印刷建材は雑多な構成になっているのですが、この中ではヤマハだけが下流型でした。オートバイや電気を使用した楽器などが含まれていると考えれば数値が大きくなるのは頷けます。印刷では下流での輸送配送に、建材では製品の加工に大きめの数字が入っているのが目を引きました。

小売では圧倒的に購入品の割合(Category1)が高くなっています。非鉄金属では、原料の購入における排出の割合が高いのがわかります。

飲料、食品において特徴的なのはCategory4「輸送・配送」です。重量物を大量に運ばなければならないこの業種の特徴がよく表れていると思います。製薬は「購入品」が内訳の大半を占めていました。薬品の一から全部を自社で合成するのではなく、さまざまな基礎・中間物質を活用して薬品生産を行っているものと思われます。繊維については、「製品の使用」、すなわち服飾等への加工工程での排出がかなりの割合をしめているものと思われます。

建設・住宅では、「製品の使用」における排出が大きな数字になっています。建築物の空調が主な要因でしょうか?

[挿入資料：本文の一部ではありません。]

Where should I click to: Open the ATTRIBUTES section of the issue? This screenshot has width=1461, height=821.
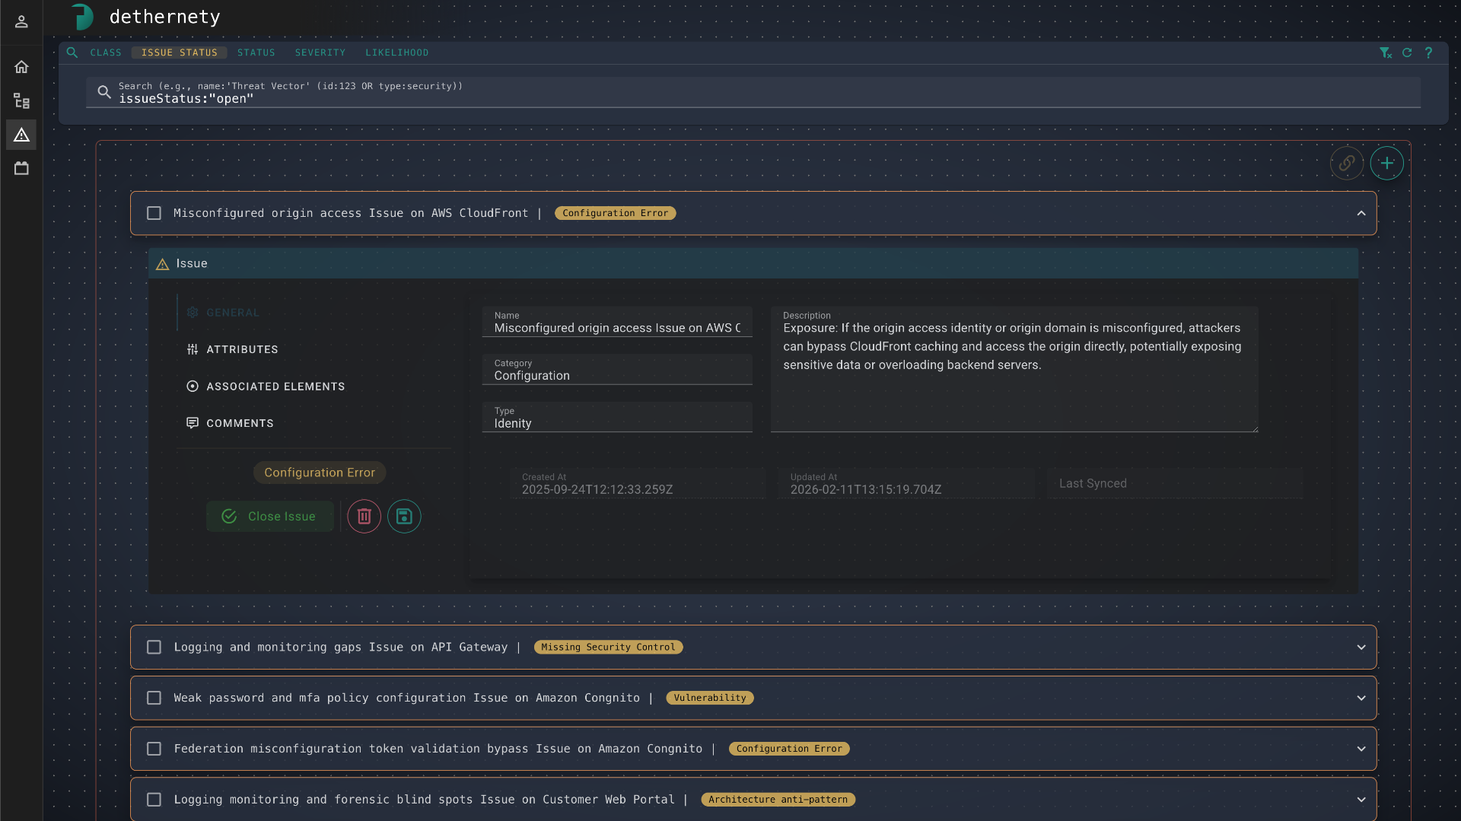coord(242,349)
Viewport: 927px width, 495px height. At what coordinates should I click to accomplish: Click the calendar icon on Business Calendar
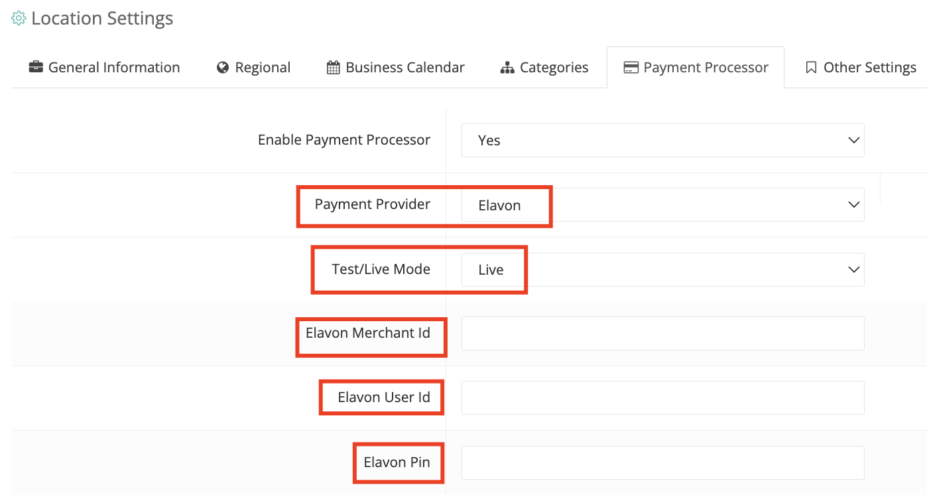334,68
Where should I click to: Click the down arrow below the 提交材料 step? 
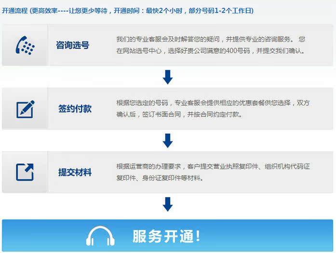click(167, 204)
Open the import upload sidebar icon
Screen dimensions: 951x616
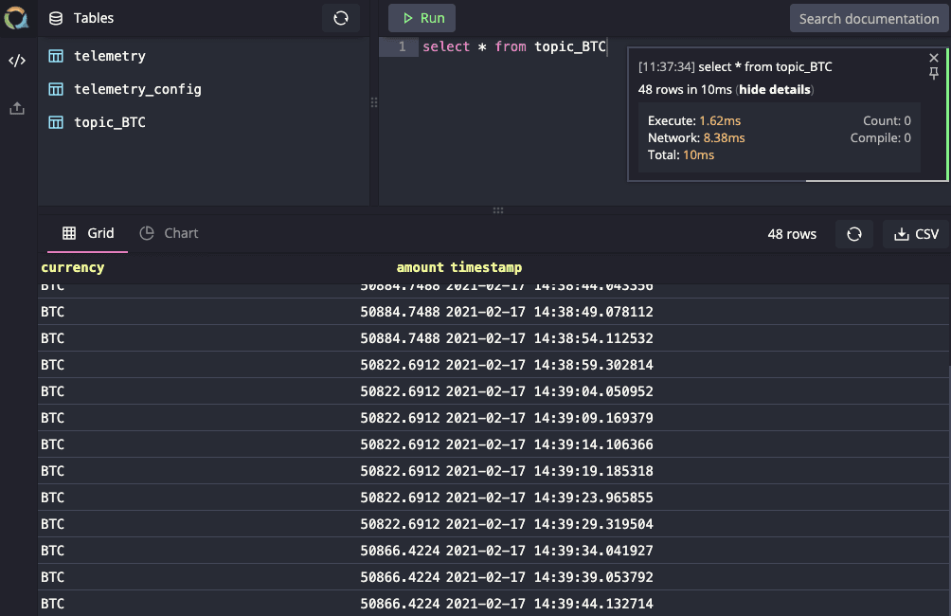pos(17,108)
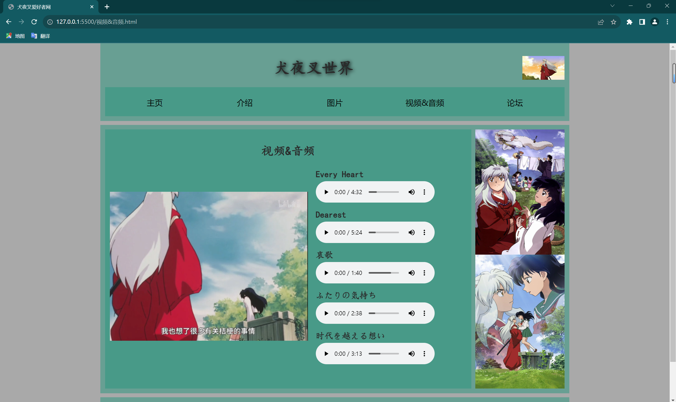Open more options for 'Every Heart' player

(424, 192)
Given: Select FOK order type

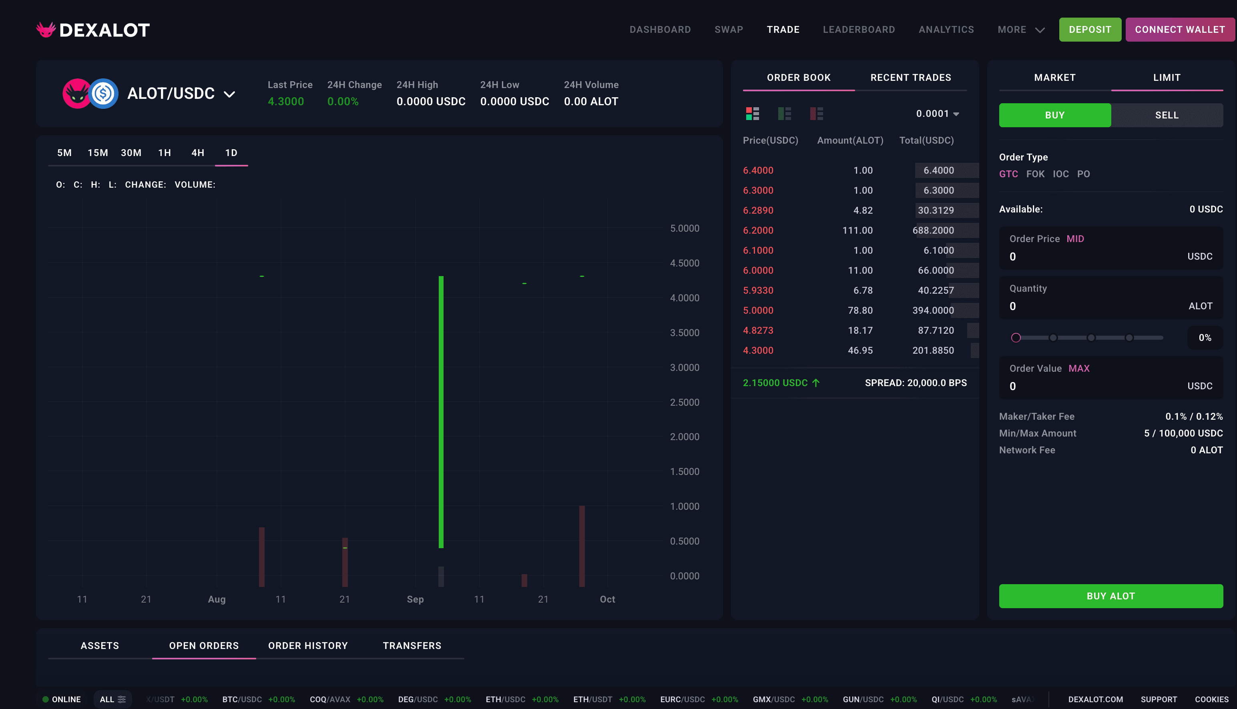Looking at the screenshot, I should pyautogui.click(x=1035, y=174).
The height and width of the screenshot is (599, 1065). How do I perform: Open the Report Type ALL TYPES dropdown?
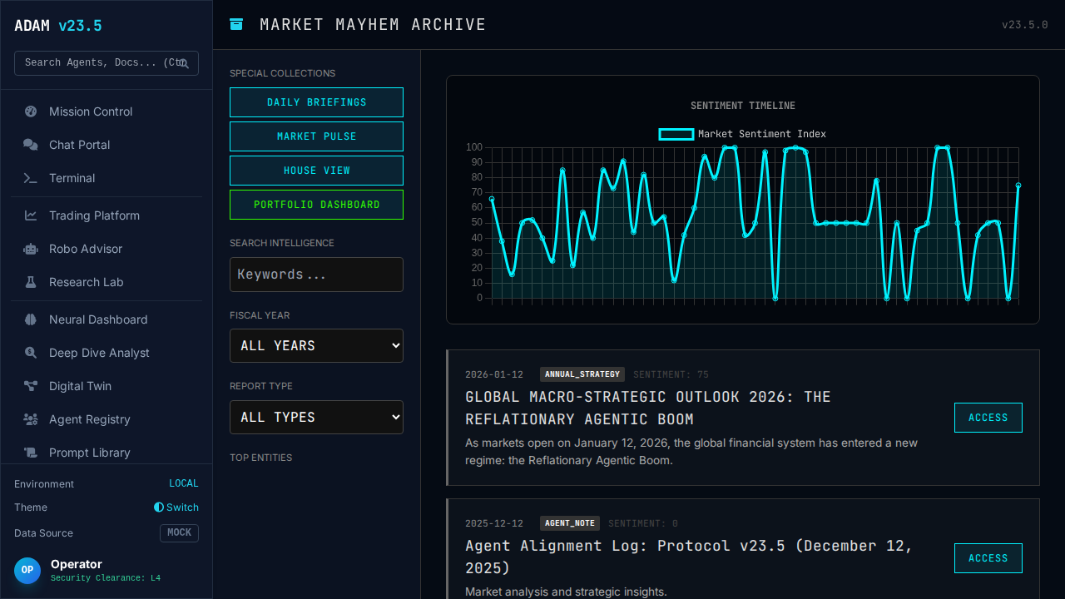[316, 417]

こうして見てくるとScope3の内訳は業種ごとの事業内容をよく表しているように思えます。すなわち昨日の冒頭に書いた、「その会社が提供する製品やサービスの性質に従って排出量が数値化されている」ということになります。

環境省のサイトを調べてみて少々残念に思うのは、塗料製造会社の公開事例がひとつもなかったことです。塗料の場合、「製品の使用」、つまり塗装工程における排出量が塗装方法や塗装条件によって大きく変化するため、算定が困難であることは否めませんが、それも現在活動中のコーティング・コンソーシアムによってある程度数値化されることで全体のLCA像が明らかとなっていくと思われますので、それに伴い排出量の算定が各企業で進展することを期待します。